Now, if selling top-tier Netflix adspace on a reservation basis feels a little disappointingly tactical to solve such a vast problem as the decline of cultural imprinting, try to remember we’re just trying to replace a 30” TVC. It was only ever a tactic.

However, it’s a fair point and leads us to a much bigger, more galvanising, even invigorating challenge. Whatever Netflix choose to do, rather than spend our time lamenting the slow erosion of cultural imprinting or broad beam attention and mope about talking wistfully of the golden days of gorillas playing the drums or clowns driving cars, it’s far more effective, far more fun to set ourselves the challenge of how to achieve cultural imprinting in the evolved media landscape; in digital; in platforms.

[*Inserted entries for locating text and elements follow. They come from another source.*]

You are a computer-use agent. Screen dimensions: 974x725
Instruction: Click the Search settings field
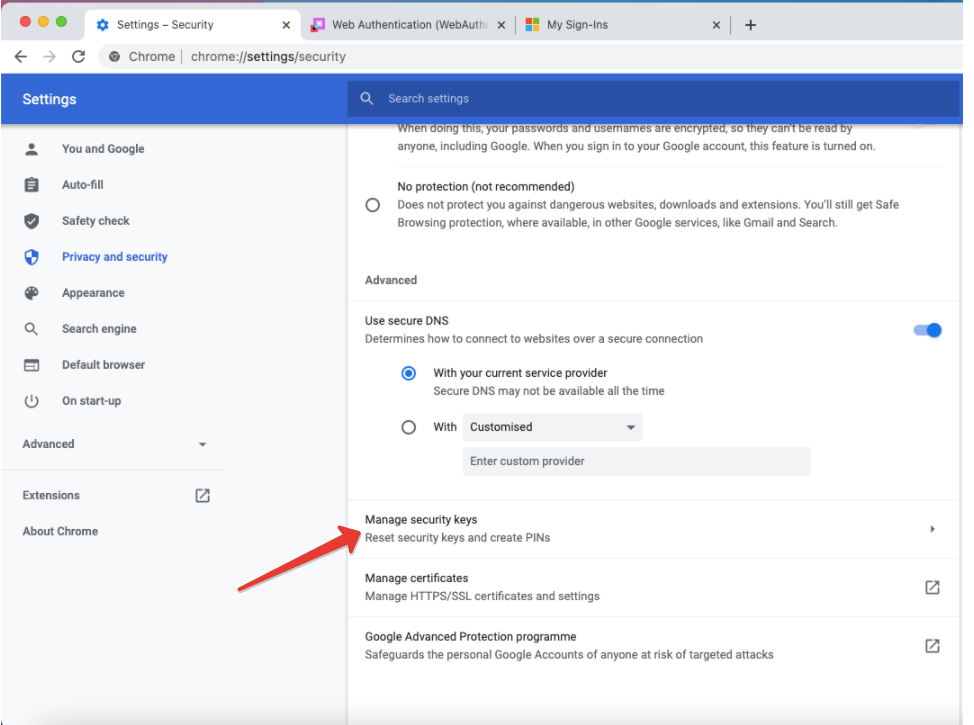click(650, 98)

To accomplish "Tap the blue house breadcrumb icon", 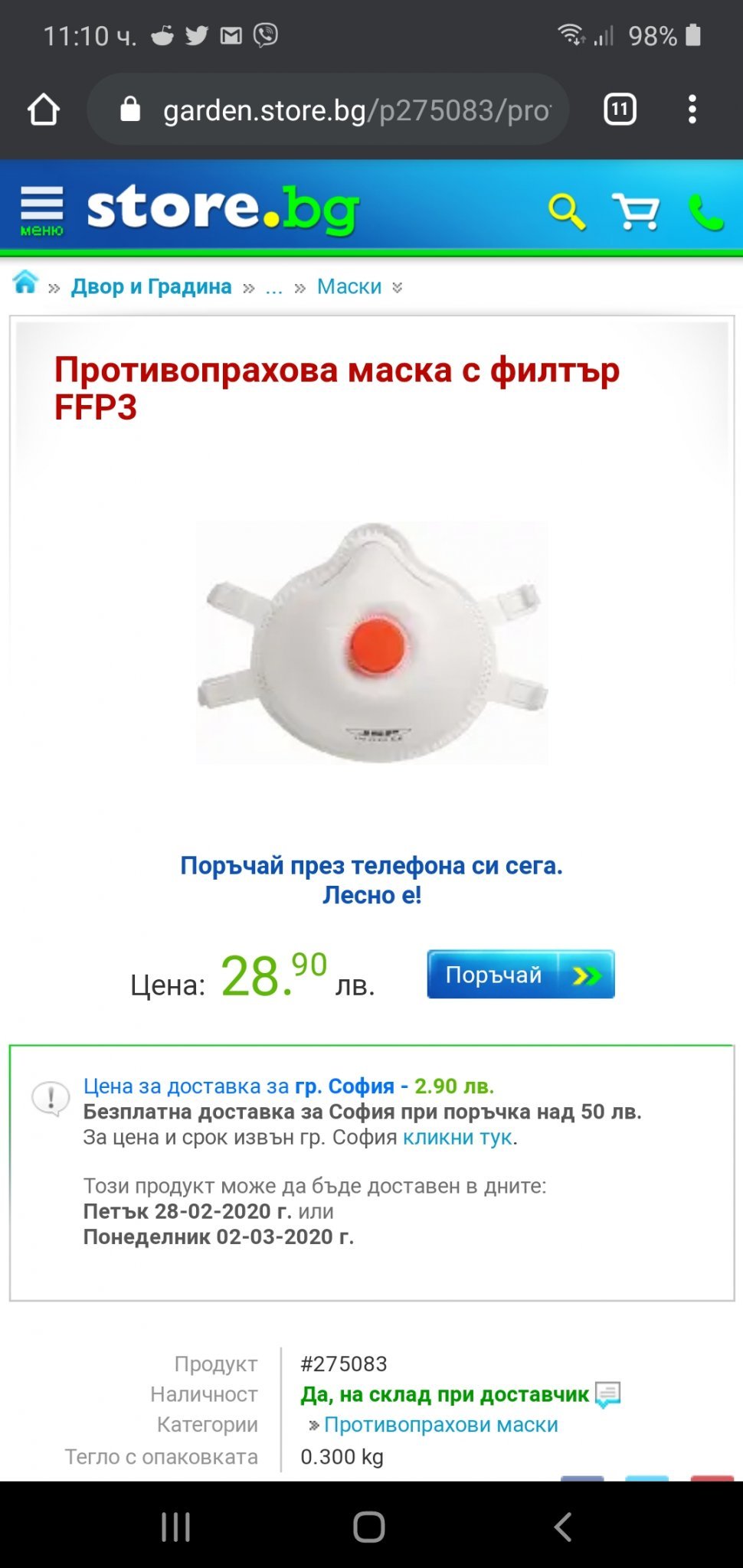I will point(25,283).
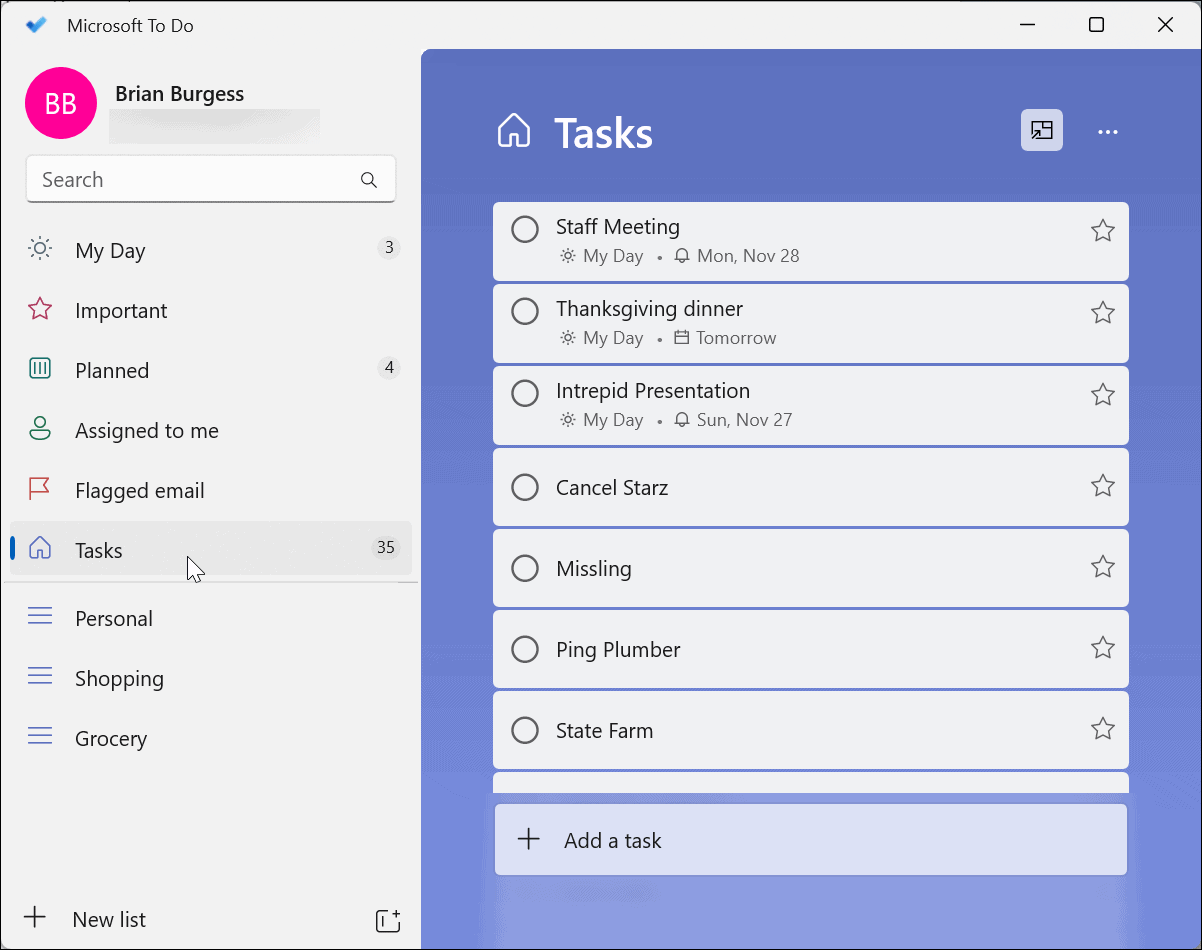Click the search magnifier icon

[369, 180]
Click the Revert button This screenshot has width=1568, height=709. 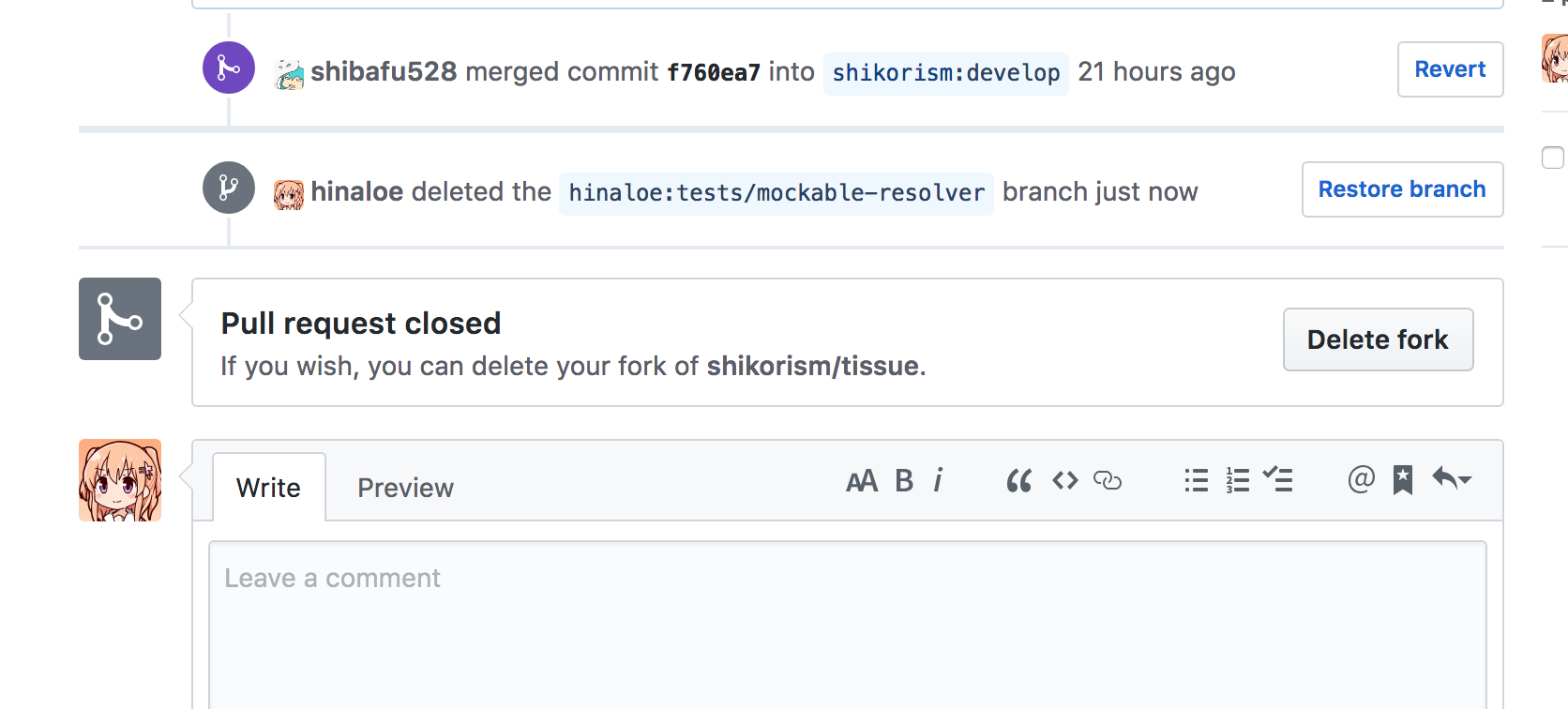(1450, 69)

Because somewhere along the line, digital techniques have obscured the fact that advertising is a creative industry (yes, even the media bit!). We’ve followed the reductive logic where best practice meets optimisation, making it dull. Instead, we ought to spend some time examining where the medium meets the message because that’s where the fun is.

No doubt many minds will wander to the metaverse, and as the broader populace outside of children and sex pests adopt it, that will prove one important route, but that thought process belies a problem at the heart of digital marketing: it is driven by tech. The clue is in the title. To achieve cultural imprinting in digital, we should be targeting how culture manifests in digital, not try to shoehorn digital into the culture. Build for audience and culture: and allow technology to be an output or delivery method. You don’t start with ‘how do we use NFTs?’, but you might get there because the tactic is the answer, not the question. Tech and innovation are sometimes the byproducts of a good strategy, but they are very rarely the start of one. Challenge yourself to access culture and even drive it (and sell things). The method will follow.

The great examples that already exist have been driven by creativity, audience and culture rather than the technology itself: A$AP Rocky in Fortnite; Burger King selling Whoppers in McDonald’s; Burberry’s B-Series drops in WeChat; even the surge of interest in Kate Bush following Stranger Things is evidence of it. And there’s so much untapped because it’s not currently sold by media owners. There’s an effectiveness award waiting for the first advertiser to sponsor Thursday nights in with Deliveroo. Or indeed to recreate Orange Wednesdays for the streaming age with Netflix.

Netflix has a huge opportunity to change the course of advertising for the commercial and entertainment better, but we all have an even bigger one because achieving cultural imprinting in the platform world is a new, exciting, vital challenge and one very few have taken on knowingly. Let’s see if we can’t have some fun with it.